Last week, Our Daily Bread set a new record for the number of people and families served, said Liz Pecora, director of development and communications for Our Daily Bread, providing supplies for 717 households representing 3,083 individuals.

“By May, we had already served more people than we served in all of 2019,” she said. “With the additional requests for food, we are on pace to service over 100,000 guests this year, which is approximately a 400 percent increase” over last year. And they are doing it in the teeth of the pandemic, which has not only caused the economic disruption but also made person-to-person distribution fraught with peril.

The main distribution point for Our Daily Bread is their regular Saturday morning food pantry at the Family Church on Winterberry Drive. Their mobile outreach is at St. Mark’s on alternate Fridays, with additional giveaways at Manatee Middle School, Naples Manor and Henderson Creek near Walmart. No one in need is turned away.

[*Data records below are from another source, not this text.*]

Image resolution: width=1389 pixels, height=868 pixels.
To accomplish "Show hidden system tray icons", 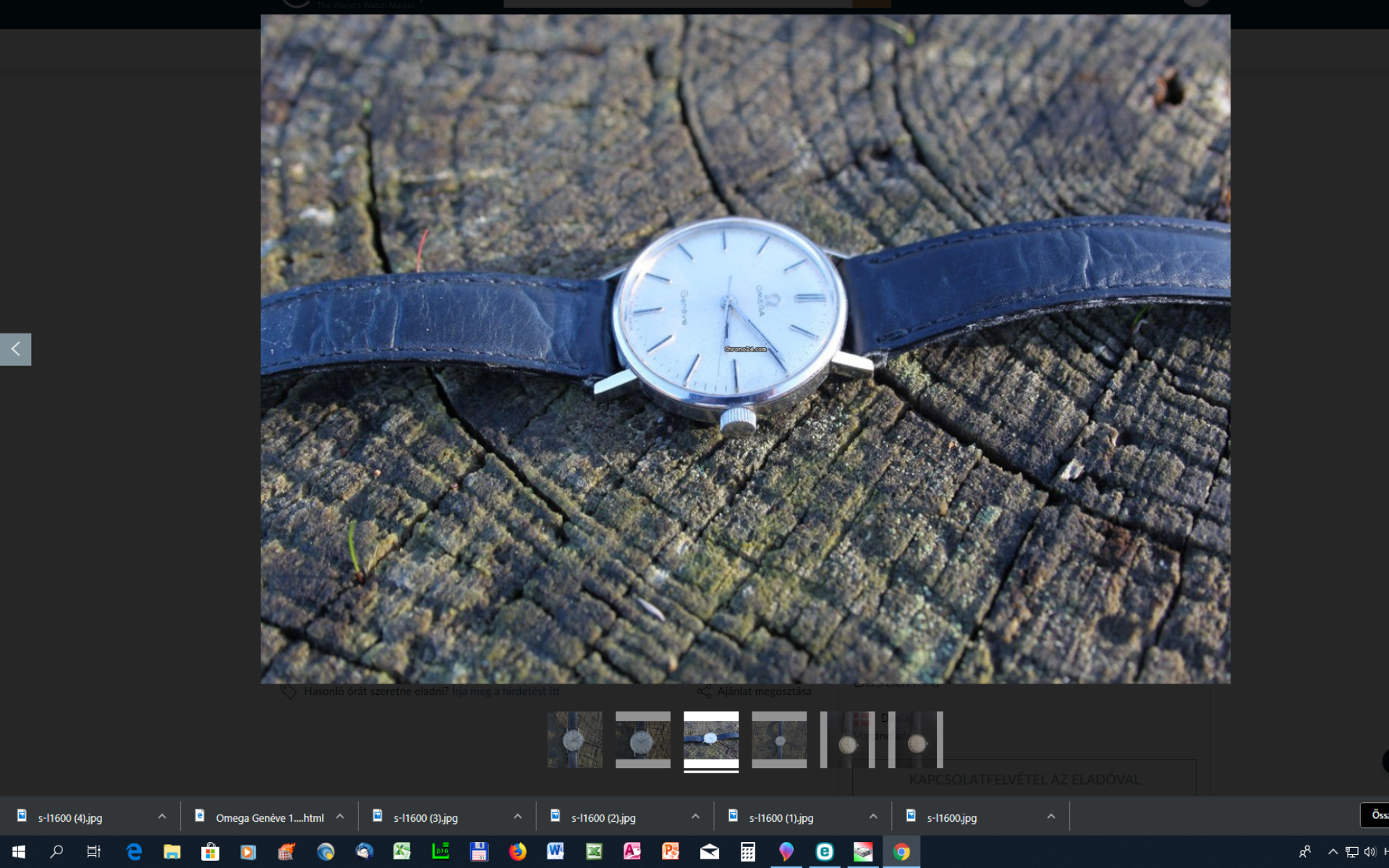I will (x=1333, y=851).
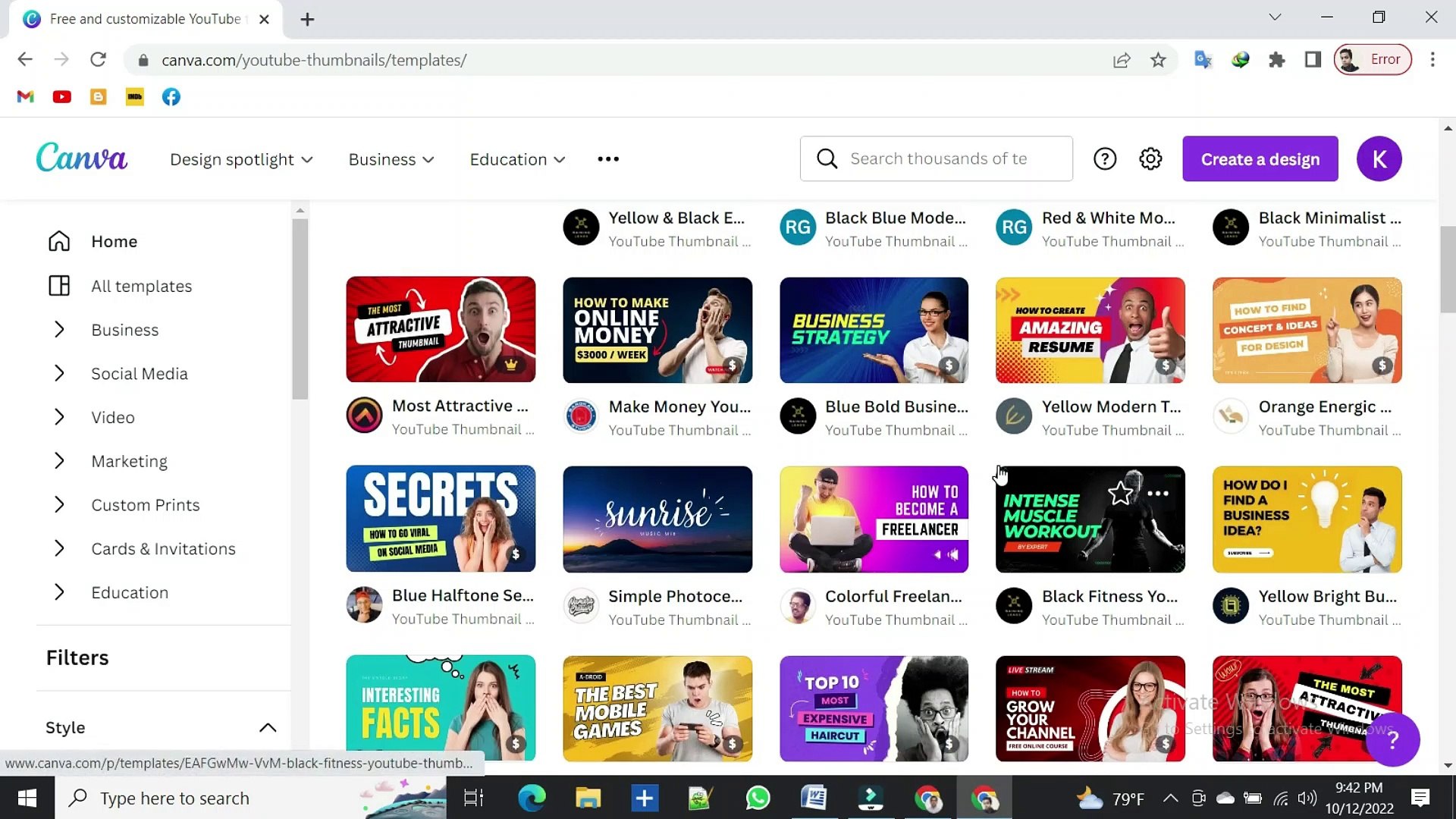Open the Design spotlight dropdown

point(241,159)
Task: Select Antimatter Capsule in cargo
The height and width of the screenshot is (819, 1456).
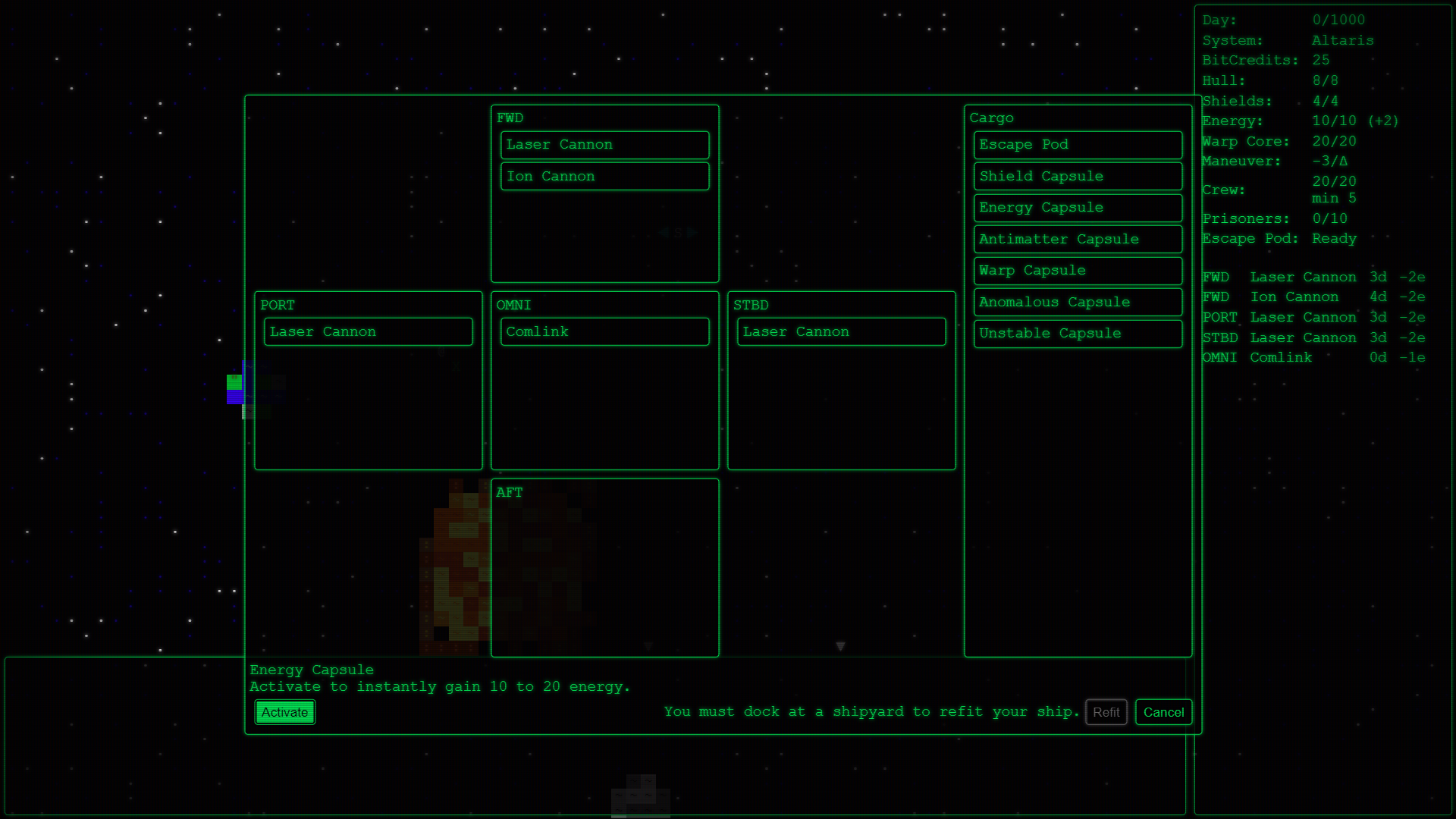Action: [1078, 239]
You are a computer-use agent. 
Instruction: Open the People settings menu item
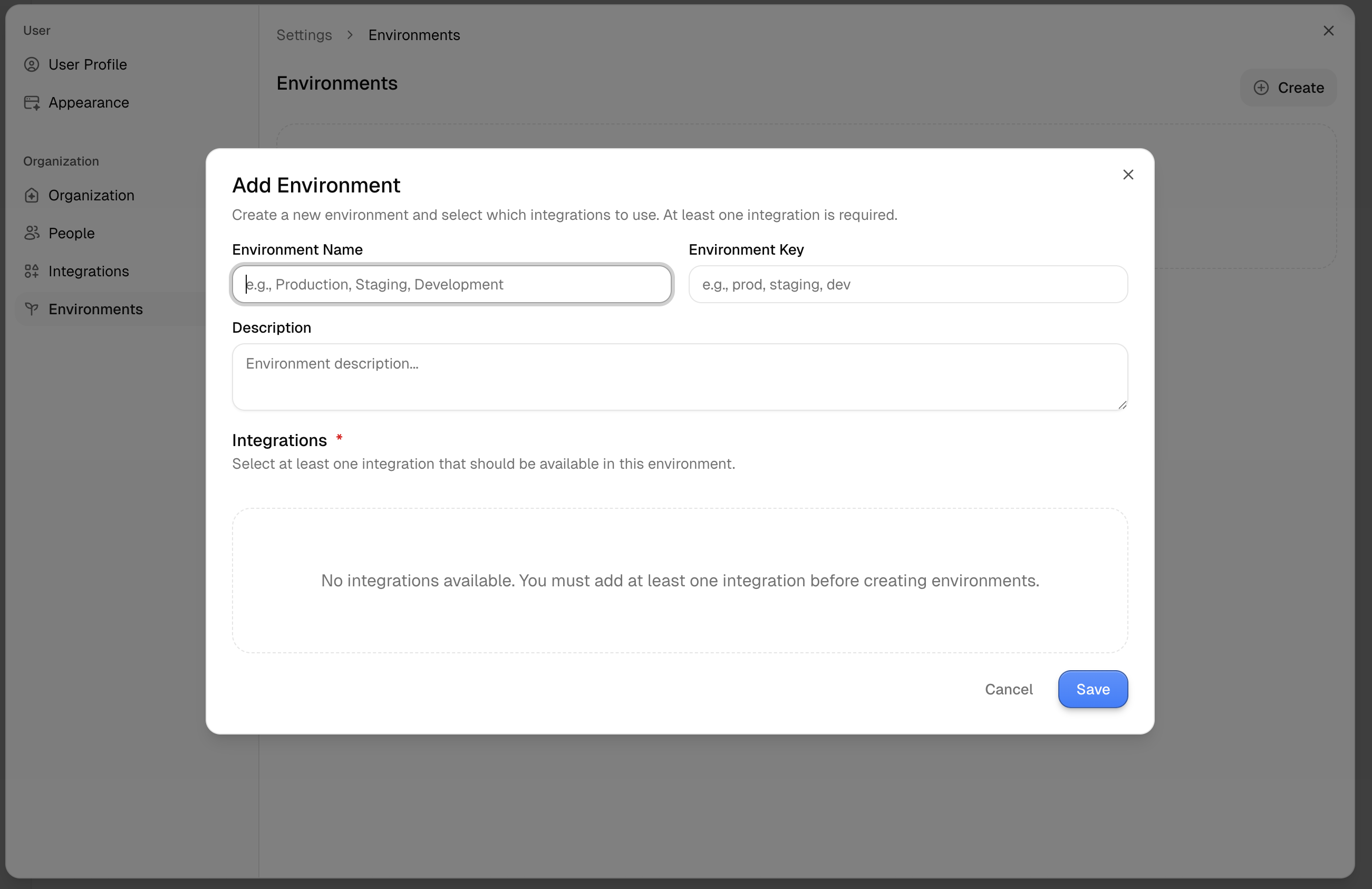pyautogui.click(x=72, y=233)
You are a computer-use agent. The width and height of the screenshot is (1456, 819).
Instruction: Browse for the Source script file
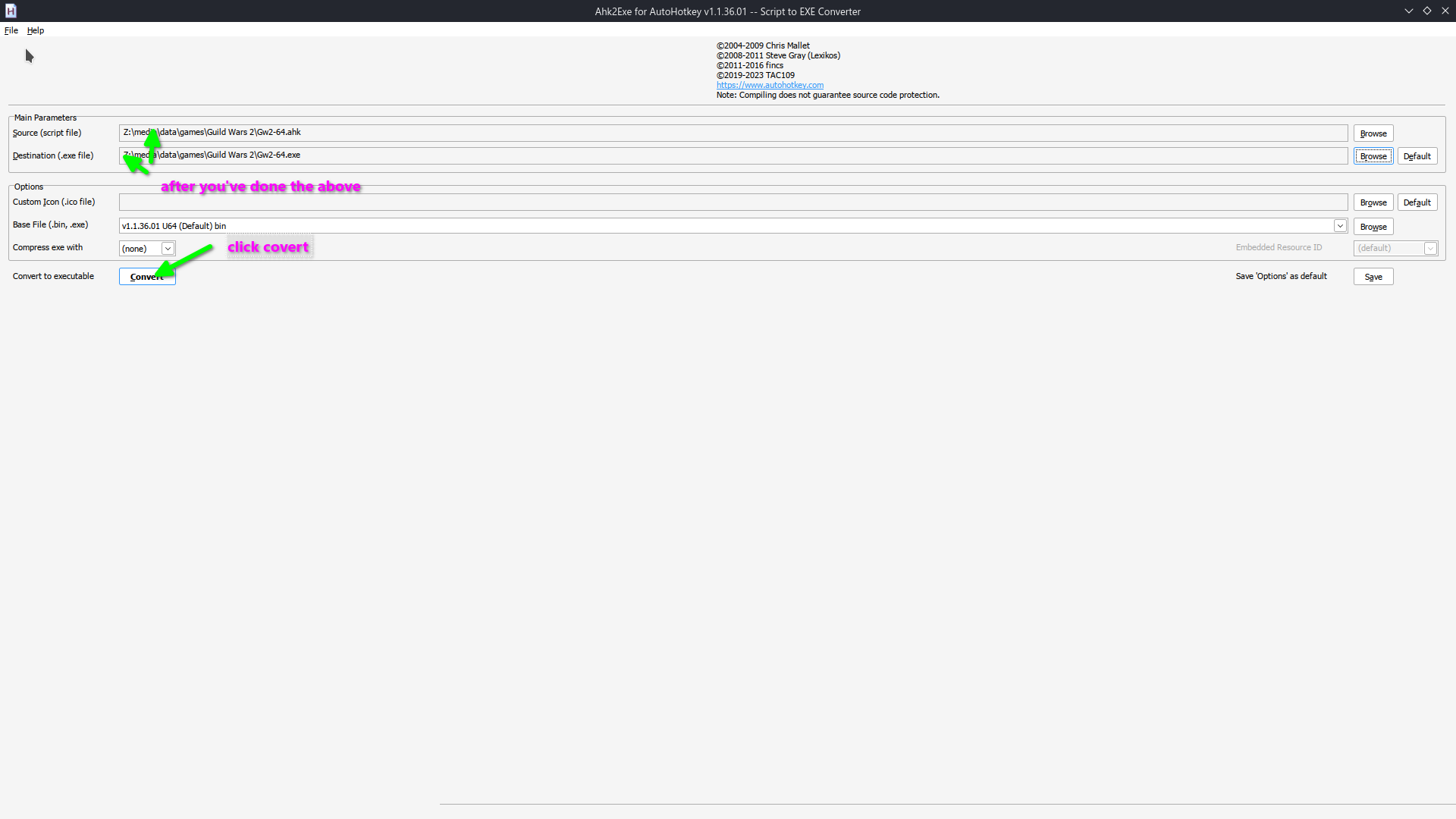pyautogui.click(x=1373, y=133)
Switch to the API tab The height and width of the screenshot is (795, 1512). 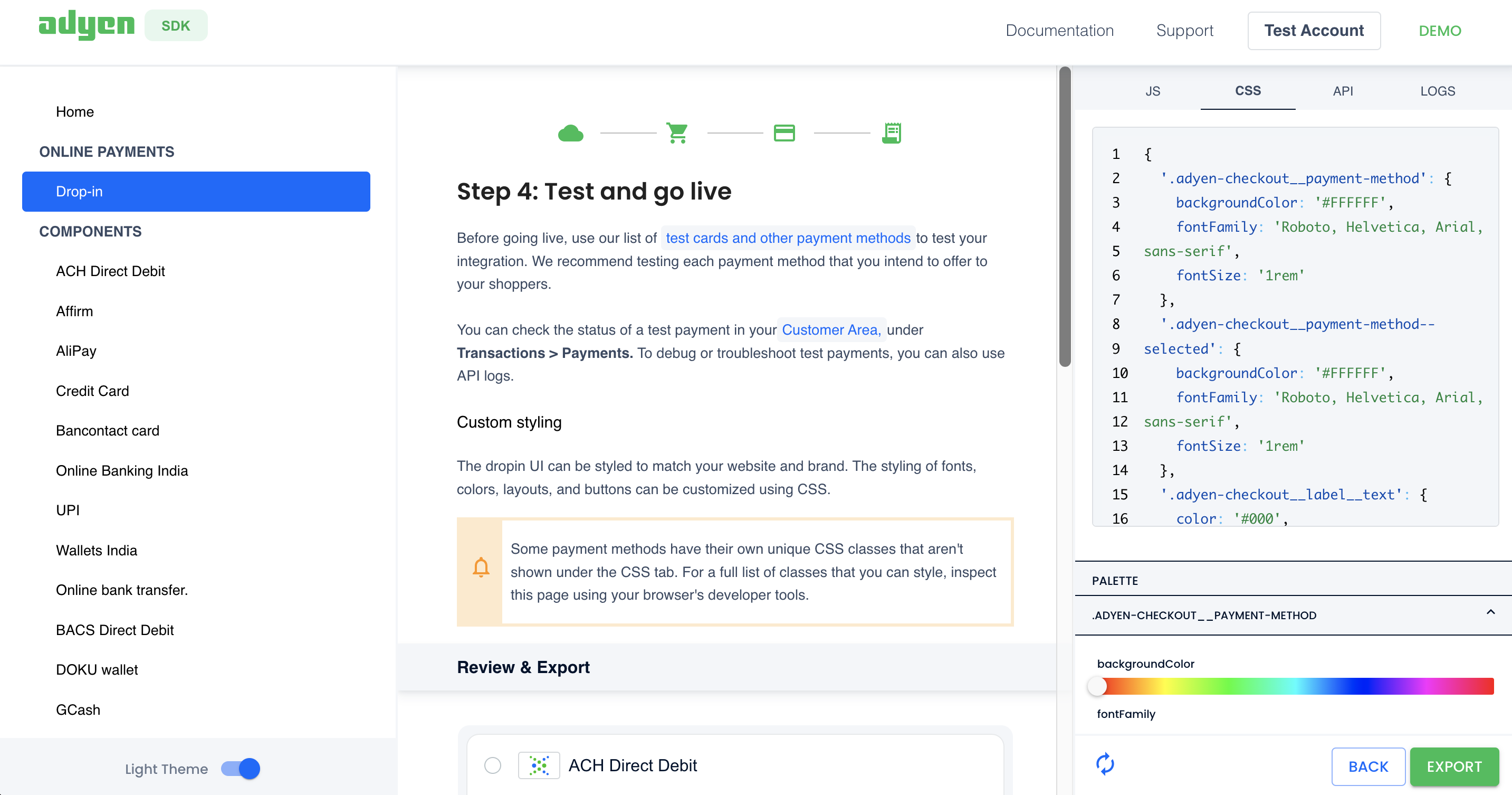point(1342,91)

Using bulk purchasing and alternative supply sources, which also allows them to target the specific items they need, Our Daily Bread can buy food much cheaper than consumers can. So, if you are clearing out your pantry, they would love to receive your canned goods, but going to the store to buy food to donate is not as efficient as giving them the dollars to use as they need. The easiest way to donate, or to see a schedule of giveaway locations, said Pecora, is to go online to ourdailybreadfoodpantry.com.